─── RECORDS SHOWN
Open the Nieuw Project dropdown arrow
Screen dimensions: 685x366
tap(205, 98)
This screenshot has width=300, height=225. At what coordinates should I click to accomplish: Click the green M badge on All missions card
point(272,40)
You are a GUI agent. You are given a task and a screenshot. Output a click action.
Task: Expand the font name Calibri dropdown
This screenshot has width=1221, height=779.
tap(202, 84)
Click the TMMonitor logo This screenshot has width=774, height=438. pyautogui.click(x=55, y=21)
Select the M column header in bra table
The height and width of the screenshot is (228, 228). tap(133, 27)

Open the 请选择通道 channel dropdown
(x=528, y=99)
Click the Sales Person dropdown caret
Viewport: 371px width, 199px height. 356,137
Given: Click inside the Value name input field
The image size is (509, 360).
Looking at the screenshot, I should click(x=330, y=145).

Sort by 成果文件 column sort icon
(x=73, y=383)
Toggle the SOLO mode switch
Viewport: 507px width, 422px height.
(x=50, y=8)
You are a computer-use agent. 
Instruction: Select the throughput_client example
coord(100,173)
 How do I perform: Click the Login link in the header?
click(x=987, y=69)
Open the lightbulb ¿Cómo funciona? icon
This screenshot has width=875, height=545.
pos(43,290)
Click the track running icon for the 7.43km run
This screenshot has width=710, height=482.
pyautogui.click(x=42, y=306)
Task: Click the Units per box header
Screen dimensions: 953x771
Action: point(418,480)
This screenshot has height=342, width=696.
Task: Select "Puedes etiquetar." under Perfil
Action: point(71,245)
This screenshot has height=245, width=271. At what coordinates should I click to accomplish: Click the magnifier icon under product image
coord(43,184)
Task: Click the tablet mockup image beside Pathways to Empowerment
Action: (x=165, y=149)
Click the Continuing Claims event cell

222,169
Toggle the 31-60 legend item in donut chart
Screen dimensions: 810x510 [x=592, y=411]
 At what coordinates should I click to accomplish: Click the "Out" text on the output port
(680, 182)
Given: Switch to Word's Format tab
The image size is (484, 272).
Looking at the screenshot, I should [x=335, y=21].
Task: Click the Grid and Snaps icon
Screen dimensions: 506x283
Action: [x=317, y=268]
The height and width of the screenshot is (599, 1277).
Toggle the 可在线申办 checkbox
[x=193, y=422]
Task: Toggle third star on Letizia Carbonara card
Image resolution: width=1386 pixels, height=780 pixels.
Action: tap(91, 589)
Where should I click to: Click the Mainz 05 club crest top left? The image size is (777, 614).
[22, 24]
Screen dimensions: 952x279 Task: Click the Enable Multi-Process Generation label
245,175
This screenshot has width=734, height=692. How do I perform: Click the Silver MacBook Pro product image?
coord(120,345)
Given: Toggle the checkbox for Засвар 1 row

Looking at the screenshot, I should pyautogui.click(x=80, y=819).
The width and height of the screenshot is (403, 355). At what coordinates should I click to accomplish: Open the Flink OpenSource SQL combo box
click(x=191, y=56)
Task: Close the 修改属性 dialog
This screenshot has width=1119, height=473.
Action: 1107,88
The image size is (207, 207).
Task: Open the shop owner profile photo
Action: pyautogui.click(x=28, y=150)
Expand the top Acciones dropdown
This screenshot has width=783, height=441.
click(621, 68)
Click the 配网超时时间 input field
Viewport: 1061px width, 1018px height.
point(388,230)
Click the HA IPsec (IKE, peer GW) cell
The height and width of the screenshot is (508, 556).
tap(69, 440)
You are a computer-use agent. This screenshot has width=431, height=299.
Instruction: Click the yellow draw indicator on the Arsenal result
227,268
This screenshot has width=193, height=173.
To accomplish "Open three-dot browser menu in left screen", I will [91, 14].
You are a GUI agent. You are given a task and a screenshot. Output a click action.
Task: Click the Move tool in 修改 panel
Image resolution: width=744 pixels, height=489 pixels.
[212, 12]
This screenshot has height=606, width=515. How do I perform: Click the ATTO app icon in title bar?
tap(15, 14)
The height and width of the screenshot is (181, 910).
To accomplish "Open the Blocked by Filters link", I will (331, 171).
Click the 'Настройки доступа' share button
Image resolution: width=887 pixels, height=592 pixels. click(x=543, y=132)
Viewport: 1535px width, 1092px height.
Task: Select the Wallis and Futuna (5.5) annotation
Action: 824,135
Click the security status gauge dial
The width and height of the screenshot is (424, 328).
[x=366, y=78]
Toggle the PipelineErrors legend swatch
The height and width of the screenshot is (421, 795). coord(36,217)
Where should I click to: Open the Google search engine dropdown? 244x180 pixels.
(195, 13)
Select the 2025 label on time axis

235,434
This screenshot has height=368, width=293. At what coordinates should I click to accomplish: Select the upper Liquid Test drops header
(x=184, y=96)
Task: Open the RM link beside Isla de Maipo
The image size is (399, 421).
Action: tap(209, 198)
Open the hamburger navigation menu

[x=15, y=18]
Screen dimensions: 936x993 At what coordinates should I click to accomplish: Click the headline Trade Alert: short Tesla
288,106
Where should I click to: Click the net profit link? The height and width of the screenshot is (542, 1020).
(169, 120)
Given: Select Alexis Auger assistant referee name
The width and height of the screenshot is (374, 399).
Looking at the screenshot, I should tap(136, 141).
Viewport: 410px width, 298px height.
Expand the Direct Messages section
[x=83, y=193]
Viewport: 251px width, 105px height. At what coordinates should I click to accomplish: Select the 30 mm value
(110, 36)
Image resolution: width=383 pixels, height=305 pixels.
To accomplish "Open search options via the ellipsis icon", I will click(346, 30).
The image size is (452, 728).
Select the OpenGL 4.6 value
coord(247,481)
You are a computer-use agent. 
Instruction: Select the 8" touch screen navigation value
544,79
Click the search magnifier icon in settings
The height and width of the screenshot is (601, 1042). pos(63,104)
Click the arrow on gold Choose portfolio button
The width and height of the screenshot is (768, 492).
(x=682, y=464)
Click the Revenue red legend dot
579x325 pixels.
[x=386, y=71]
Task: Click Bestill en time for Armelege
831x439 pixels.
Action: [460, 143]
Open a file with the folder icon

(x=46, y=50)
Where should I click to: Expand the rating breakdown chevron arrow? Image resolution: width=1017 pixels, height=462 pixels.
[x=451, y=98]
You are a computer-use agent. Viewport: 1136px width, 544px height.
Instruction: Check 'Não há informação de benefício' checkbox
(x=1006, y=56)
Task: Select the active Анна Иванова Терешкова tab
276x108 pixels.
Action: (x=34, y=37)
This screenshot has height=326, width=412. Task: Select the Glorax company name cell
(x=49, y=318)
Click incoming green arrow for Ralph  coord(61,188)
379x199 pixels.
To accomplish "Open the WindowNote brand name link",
──────
When a line above contains the string "will", copy that line.

- **WRITTEN ANSWER**
To accomplish "Open three-dot browser menu in left screen", I will [91, 14].
To accomplish "Open the Blocked by Filters link", I will (331, 171).
To accomplish "Open search options via the ellipsis icon", I will click(346, 30).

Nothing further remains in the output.